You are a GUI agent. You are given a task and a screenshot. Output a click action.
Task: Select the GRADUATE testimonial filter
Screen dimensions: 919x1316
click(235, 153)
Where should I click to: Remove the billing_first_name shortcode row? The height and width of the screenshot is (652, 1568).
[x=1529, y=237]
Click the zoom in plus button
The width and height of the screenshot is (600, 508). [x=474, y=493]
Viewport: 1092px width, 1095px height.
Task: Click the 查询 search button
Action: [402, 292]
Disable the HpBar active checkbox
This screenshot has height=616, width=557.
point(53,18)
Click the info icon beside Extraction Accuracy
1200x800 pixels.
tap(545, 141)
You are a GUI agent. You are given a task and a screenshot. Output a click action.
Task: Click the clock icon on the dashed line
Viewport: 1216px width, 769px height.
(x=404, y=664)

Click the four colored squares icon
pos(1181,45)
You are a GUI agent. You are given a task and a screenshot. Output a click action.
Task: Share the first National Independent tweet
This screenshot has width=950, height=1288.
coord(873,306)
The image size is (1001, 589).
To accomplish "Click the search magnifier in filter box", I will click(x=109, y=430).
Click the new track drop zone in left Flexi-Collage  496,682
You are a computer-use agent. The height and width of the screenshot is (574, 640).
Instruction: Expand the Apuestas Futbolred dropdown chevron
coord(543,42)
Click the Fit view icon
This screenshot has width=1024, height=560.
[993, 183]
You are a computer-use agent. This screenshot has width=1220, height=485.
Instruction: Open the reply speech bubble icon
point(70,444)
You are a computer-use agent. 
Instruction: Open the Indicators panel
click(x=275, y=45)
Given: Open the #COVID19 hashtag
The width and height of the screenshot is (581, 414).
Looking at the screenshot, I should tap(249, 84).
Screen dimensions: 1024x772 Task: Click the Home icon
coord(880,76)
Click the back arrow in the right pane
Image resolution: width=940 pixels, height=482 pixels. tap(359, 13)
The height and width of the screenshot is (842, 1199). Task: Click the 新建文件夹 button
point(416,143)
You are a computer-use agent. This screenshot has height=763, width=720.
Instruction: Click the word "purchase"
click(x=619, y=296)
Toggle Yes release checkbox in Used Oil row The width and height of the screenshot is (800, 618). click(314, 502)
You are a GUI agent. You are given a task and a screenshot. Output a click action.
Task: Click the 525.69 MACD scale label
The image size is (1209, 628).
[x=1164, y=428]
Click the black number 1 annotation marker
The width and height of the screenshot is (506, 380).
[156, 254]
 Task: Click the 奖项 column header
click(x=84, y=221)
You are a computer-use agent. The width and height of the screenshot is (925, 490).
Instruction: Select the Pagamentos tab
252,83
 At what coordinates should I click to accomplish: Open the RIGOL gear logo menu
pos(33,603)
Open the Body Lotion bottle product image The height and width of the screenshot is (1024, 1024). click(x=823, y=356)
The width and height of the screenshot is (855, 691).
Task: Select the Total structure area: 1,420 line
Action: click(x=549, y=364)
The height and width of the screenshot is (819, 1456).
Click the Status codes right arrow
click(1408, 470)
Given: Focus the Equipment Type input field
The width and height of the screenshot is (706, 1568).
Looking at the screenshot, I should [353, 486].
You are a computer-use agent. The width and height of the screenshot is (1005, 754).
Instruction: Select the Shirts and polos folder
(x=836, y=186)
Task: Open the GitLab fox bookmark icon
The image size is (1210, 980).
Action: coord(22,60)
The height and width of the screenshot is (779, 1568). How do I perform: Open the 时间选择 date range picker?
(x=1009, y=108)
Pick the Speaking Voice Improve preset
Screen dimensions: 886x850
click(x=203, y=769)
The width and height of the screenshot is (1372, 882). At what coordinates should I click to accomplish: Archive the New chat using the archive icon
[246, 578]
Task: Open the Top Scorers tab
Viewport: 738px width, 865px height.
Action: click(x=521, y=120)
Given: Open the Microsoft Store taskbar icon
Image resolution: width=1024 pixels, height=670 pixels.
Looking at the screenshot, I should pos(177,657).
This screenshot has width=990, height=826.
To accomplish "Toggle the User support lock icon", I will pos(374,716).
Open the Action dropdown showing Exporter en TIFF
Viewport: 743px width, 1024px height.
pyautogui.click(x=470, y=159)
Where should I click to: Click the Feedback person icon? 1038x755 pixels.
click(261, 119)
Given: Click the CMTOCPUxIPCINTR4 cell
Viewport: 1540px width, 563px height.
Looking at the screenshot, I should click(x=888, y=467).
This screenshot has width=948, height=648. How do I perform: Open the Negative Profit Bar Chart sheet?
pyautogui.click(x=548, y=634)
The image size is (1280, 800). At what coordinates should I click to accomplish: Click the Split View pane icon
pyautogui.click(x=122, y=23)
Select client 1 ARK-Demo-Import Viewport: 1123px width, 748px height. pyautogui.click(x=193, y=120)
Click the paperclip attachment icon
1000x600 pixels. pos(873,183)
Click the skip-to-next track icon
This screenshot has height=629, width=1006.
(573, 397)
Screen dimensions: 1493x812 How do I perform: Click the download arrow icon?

» Problem details:
What's wanted is each line above, transcribed with nothing altered.

» The completed task:
You are a GUI agent. You are given a task and a screenshot. Output a click action.
Task: Select the GRADUATE testimonial filter
Screen dimensions: 919x1316
click(235, 153)
Where should I click to: Remove the billing_first_name shortcode row? The height and width of the screenshot is (652, 1568).
[x=1529, y=237]
Click the zoom in plus button
The width and height of the screenshot is (600, 508). [x=474, y=493]
Viewport: 1092px width, 1095px height.
Task: Click the 查询 search button
Action: [402, 292]
Disable the HpBar active checkbox
This screenshot has height=616, width=557.
point(53,18)
Click the info icon beside Extraction Accuracy
1200x800 pixels.
tap(545, 141)
You are a GUI agent. You are given a task and a screenshot. Output a click action.
Task: Click the clock icon on the dashed line
Viewport: 1216px width, 769px height.
(x=404, y=664)

Click the four colored squares icon
pos(1181,45)
You are a GUI agent. You are given a task and a screenshot. Output a click action.
Task: Share the first National Independent tweet
This screenshot has width=950, height=1288.
coord(873,306)
The image size is (1001, 589).
To accomplish "Click the search magnifier in filter box", I will click(x=109, y=430).
Click the new track drop zone in left Flexi-Collage  496,682
You are a computer-use agent. The height and width of the screenshot is (574, 640).
Instruction: Expand the Apuestas Futbolred dropdown chevron
coord(543,42)
Click the Fit view icon
This screenshot has width=1024, height=560.
[993, 183]
You are a computer-use agent. This screenshot has width=1220, height=485.
Instruction: Open the reply speech bubble icon
point(70,444)
You are a computer-use agent. 
Instruction: Open the Indicators panel
click(x=275, y=45)
Given: Open the #COVID19 hashtag
The width and height of the screenshot is (581, 414).
Looking at the screenshot, I should tap(249, 84).
Screen dimensions: 1024x772 Task: Click the Home icon
coord(880,76)
Click the back arrow in the right pane
Image resolution: width=940 pixels, height=482 pixels. tap(359, 13)
The height and width of the screenshot is (842, 1199). Task: Click the 新建文件夹 button
point(416,143)
You are a computer-use agent. This screenshot has height=763, width=720.
Instruction: Click the word "purchase"
click(x=619, y=296)
Toggle Yes release checkbox in Used Oil row The width and height of the screenshot is (800, 618). click(314, 502)
You are a GUI agent. You are given a task and a screenshot. Output a click action.
Task: Click the 525.69 MACD scale label
The image size is (1209, 628).
[x=1164, y=428]
Click the black number 1 annotation marker
The width and height of the screenshot is (506, 380).
[156, 254]
 Task: Click the 奖项 column header
click(x=84, y=221)
You are a computer-use agent. The width and height of the screenshot is (925, 490).
Instruction: Select the Pagamentos tab
252,83
 At what coordinates should I click to accomplish: Open the RIGOL gear logo menu
pos(33,603)
Open the Body Lotion bottle product image The height and width of the screenshot is (1024, 1024). click(x=823, y=356)
The width and height of the screenshot is (855, 691).
Task: Select the Total structure area: 1,420 line
Action: click(x=549, y=364)
The height and width of the screenshot is (819, 1456).
Click the Status codes right arrow
click(1408, 470)
Given: Focus the Equipment Type input field
The width and height of the screenshot is (706, 1568).
Looking at the screenshot, I should [353, 486].
You are a computer-use agent. The width and height of the screenshot is (1005, 754).
Instruction: Select the Shirts and polos folder
(x=836, y=186)
Task: Open the GitLab fox bookmark icon
The image size is (1210, 980).
Action: coord(22,60)
The height and width of the screenshot is (779, 1568). How do I perform: Open the 时间选择 date range picker?
(x=1009, y=108)
Pick the Speaking Voice Improve preset
Screen dimensions: 886x850
click(x=203, y=769)
The width and height of the screenshot is (1372, 882). At what coordinates should I click to accomplish: Archive the New chat using the archive icon
[246, 578]
Task: Open the Top Scorers tab
Viewport: 738px width, 865px height.
Action: click(x=521, y=120)
Given: Open the Microsoft Store taskbar icon
Image resolution: width=1024 pixels, height=670 pixels.
Looking at the screenshot, I should pos(177,657).
This screenshot has width=990, height=826.
To accomplish "Toggle the User support lock icon", I will pos(374,716).
Open the Action dropdown showing Exporter en TIFF
Viewport: 743px width, 1024px height.
pyautogui.click(x=470, y=159)
Where should I click to: Click the Feedback person icon? 1038x755 pixels.
click(261, 119)
Given: Click the CMTOCPUxIPCINTR4 cell
Viewport: 1540px width, 563px height.
Looking at the screenshot, I should click(x=888, y=467).
This screenshot has width=948, height=648. How do I perform: Open the Negative Profit Bar Chart sheet?
pyautogui.click(x=548, y=634)
The image size is (1280, 800). At what coordinates should I click to accomplish: Click the Split View pane icon
pyautogui.click(x=122, y=23)
Select client 1 ARK-Demo-Import Viewport: 1123px width, 748px height. pyautogui.click(x=193, y=120)
Click the paperclip attachment icon
1000x600 pixels. pos(873,183)
Click the skip-to-next track icon
This screenshot has height=629, width=1006.
(573, 397)
Screen dimensions: 1493x812 How do I perform: Click the download arrow icon?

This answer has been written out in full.